_Instructions for the task_
Taking the data below, please print only the lines from the line holding "Viewport: 371px width, 213px height." to the line holding "The height and width of the screenshot is (955, 1909).", inclusive, with pictures omitted.

_Data_
========================================================================
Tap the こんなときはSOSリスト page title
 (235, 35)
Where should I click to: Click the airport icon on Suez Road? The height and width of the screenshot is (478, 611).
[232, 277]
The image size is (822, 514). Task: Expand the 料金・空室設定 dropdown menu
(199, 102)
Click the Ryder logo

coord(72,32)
========================================================================
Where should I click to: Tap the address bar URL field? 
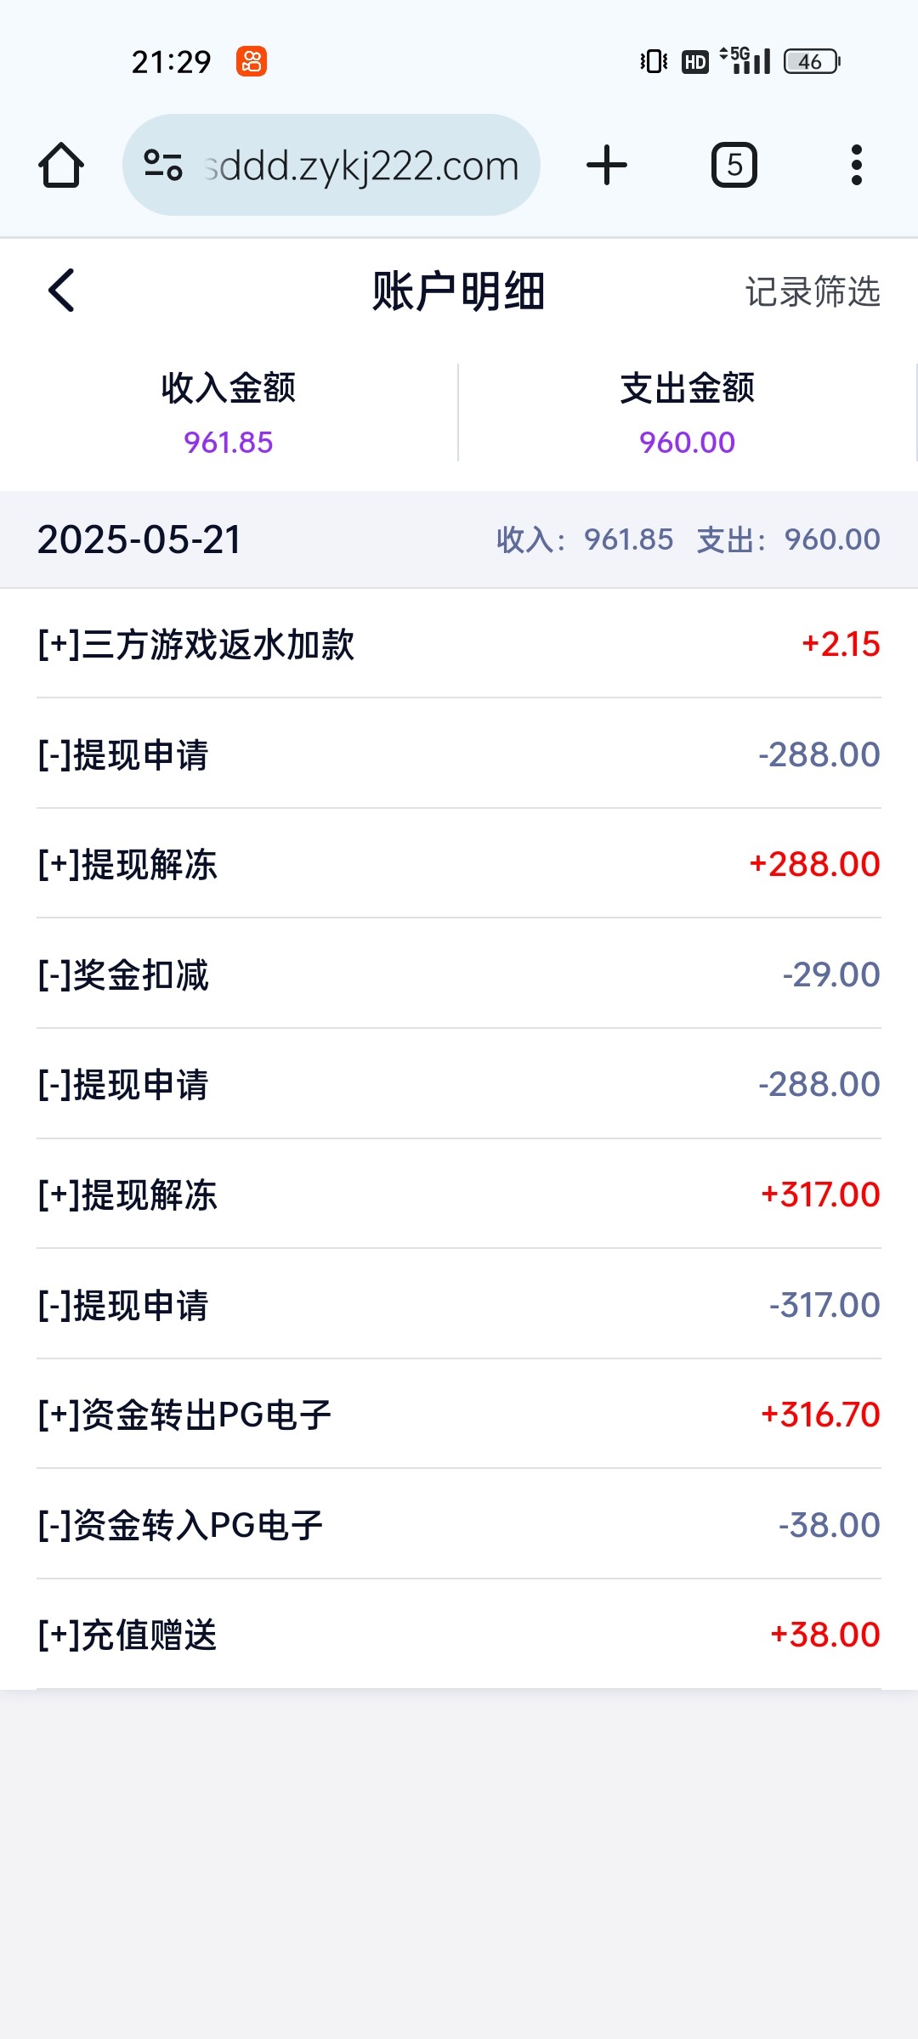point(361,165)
========================================================================
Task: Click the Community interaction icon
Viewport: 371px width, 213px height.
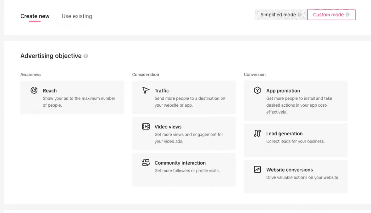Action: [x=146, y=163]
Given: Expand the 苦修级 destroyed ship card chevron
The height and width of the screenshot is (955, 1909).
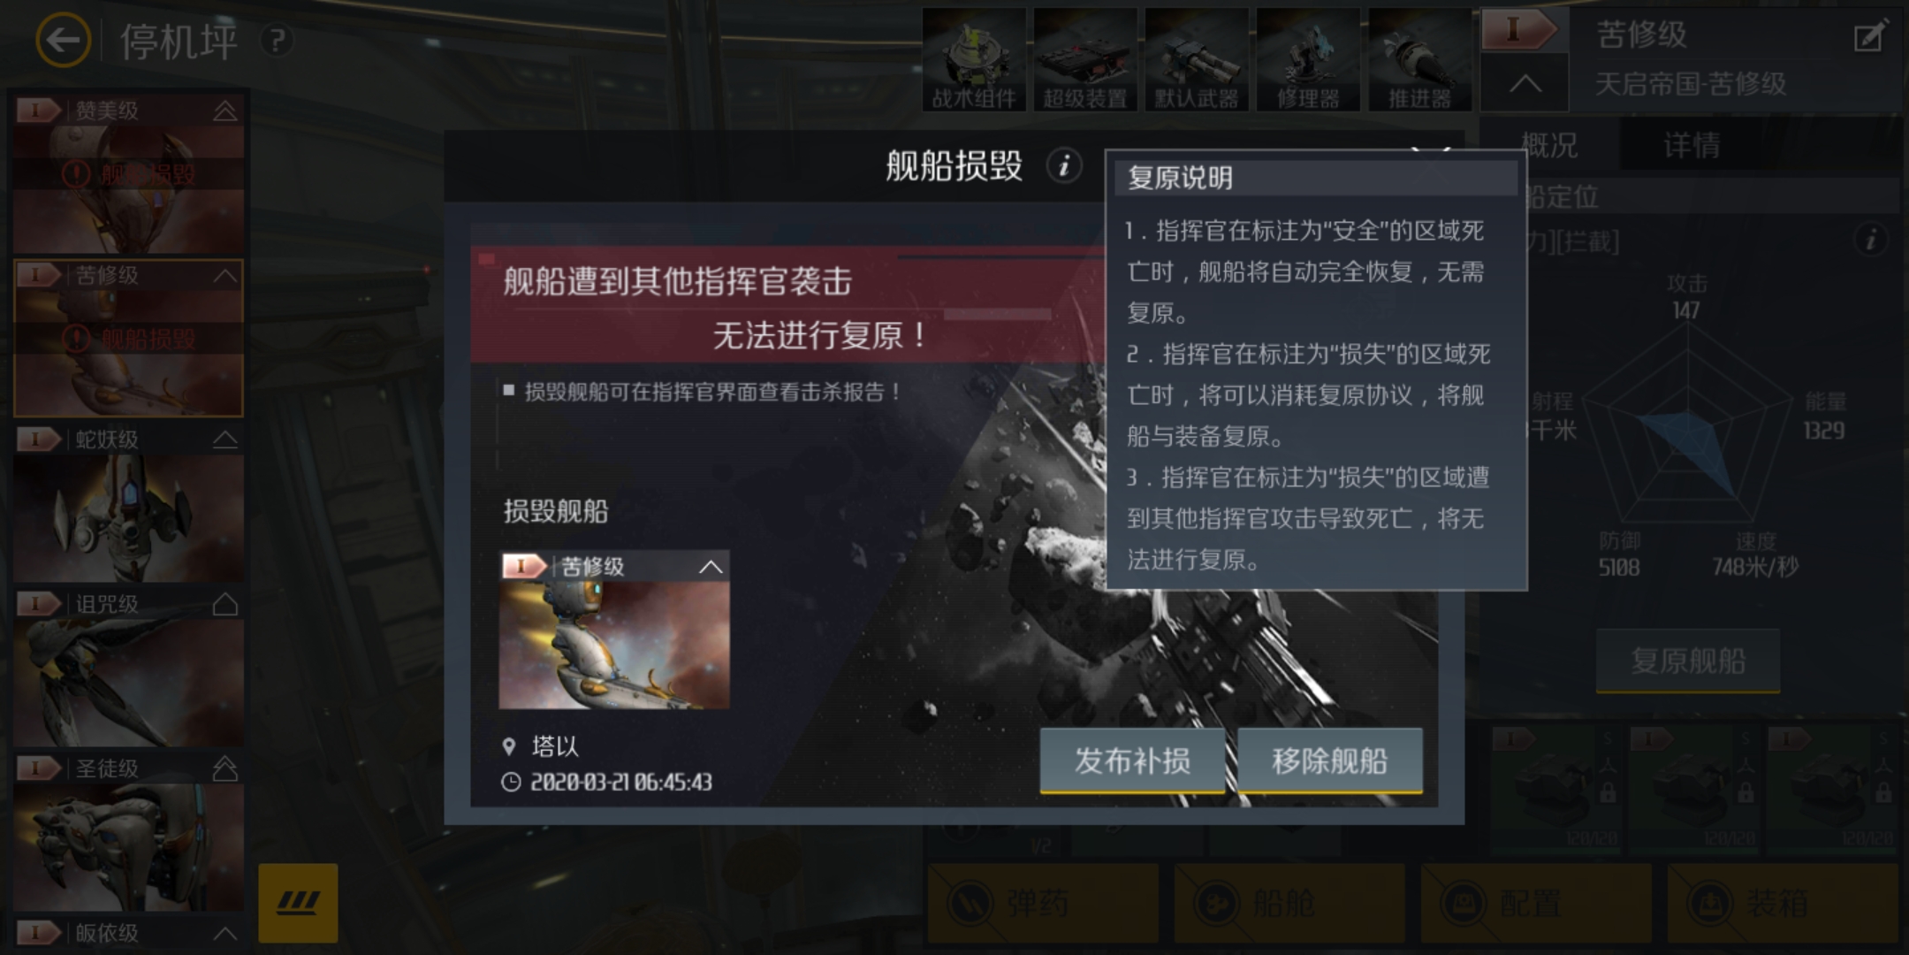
========================================================================
_Response below_
Viewport: 371px width, 213px height.
Action: [x=146, y=163]
Given: Expand the 苦修级 destroyed ship card chevron
The height and width of the screenshot is (955, 1909).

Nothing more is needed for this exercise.